## About this exercise
Every line holding the string "output" should be copied out of the listing.

## Raw data
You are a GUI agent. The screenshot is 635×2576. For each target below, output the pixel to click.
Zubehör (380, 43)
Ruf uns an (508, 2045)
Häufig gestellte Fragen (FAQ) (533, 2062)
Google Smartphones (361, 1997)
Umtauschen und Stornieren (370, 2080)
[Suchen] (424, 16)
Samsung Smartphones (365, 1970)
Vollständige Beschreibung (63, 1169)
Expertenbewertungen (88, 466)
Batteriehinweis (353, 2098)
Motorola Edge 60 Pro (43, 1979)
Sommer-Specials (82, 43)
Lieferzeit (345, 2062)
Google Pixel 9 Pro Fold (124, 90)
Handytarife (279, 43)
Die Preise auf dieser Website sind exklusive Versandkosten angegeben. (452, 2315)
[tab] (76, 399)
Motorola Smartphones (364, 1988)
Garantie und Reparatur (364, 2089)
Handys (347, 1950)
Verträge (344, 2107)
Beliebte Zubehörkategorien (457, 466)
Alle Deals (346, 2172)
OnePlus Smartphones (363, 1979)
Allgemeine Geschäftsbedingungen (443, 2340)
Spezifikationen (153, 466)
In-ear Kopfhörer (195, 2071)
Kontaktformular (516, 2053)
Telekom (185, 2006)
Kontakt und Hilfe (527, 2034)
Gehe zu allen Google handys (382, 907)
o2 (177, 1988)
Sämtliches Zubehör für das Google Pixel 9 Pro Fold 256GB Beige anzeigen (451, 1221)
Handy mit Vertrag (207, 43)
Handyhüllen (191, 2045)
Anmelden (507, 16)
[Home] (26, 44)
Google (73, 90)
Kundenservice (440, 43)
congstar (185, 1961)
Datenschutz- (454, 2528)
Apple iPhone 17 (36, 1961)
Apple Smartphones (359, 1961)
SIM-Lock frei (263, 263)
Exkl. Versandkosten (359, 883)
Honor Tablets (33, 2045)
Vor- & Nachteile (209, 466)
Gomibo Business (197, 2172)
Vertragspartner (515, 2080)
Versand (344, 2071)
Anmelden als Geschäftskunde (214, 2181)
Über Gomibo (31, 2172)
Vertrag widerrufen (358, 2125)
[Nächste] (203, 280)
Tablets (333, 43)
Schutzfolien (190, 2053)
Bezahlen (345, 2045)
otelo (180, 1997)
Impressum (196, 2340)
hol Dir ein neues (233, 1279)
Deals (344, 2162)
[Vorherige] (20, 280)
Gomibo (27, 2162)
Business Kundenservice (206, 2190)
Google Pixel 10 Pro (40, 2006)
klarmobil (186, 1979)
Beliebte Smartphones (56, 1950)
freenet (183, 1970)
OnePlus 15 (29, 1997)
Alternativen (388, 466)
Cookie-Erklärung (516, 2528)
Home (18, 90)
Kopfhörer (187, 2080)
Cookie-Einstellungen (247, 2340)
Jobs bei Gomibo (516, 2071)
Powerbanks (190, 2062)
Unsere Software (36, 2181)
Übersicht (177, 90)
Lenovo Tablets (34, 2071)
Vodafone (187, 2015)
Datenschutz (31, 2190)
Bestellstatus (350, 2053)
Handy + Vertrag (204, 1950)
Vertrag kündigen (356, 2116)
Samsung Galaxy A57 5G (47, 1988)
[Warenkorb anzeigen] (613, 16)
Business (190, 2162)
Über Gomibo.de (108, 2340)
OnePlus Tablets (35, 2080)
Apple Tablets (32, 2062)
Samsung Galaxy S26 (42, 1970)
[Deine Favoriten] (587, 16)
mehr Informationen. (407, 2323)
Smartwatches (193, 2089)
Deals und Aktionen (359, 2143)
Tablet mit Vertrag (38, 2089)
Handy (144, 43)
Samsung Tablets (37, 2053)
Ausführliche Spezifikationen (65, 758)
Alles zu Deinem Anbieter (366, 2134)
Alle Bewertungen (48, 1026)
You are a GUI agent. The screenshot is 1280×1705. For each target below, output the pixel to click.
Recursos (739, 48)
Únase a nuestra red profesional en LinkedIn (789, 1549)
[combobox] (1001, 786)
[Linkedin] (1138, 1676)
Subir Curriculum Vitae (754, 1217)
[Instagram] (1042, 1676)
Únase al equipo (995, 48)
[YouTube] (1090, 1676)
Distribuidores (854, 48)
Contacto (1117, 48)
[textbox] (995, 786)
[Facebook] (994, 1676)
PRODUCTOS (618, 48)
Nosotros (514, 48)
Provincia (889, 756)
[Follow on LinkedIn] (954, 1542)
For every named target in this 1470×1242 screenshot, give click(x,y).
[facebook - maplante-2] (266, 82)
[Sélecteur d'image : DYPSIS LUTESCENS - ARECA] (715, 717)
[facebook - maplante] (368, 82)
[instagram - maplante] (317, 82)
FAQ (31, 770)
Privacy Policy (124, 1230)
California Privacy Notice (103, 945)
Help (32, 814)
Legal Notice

## Task result
You are a GUI agent. The screenshot is 635×2576. For each target below, output the pixel to click.
You are a GUI agent. The screenshot is 1280×1705. For each target below, output the pixel to click.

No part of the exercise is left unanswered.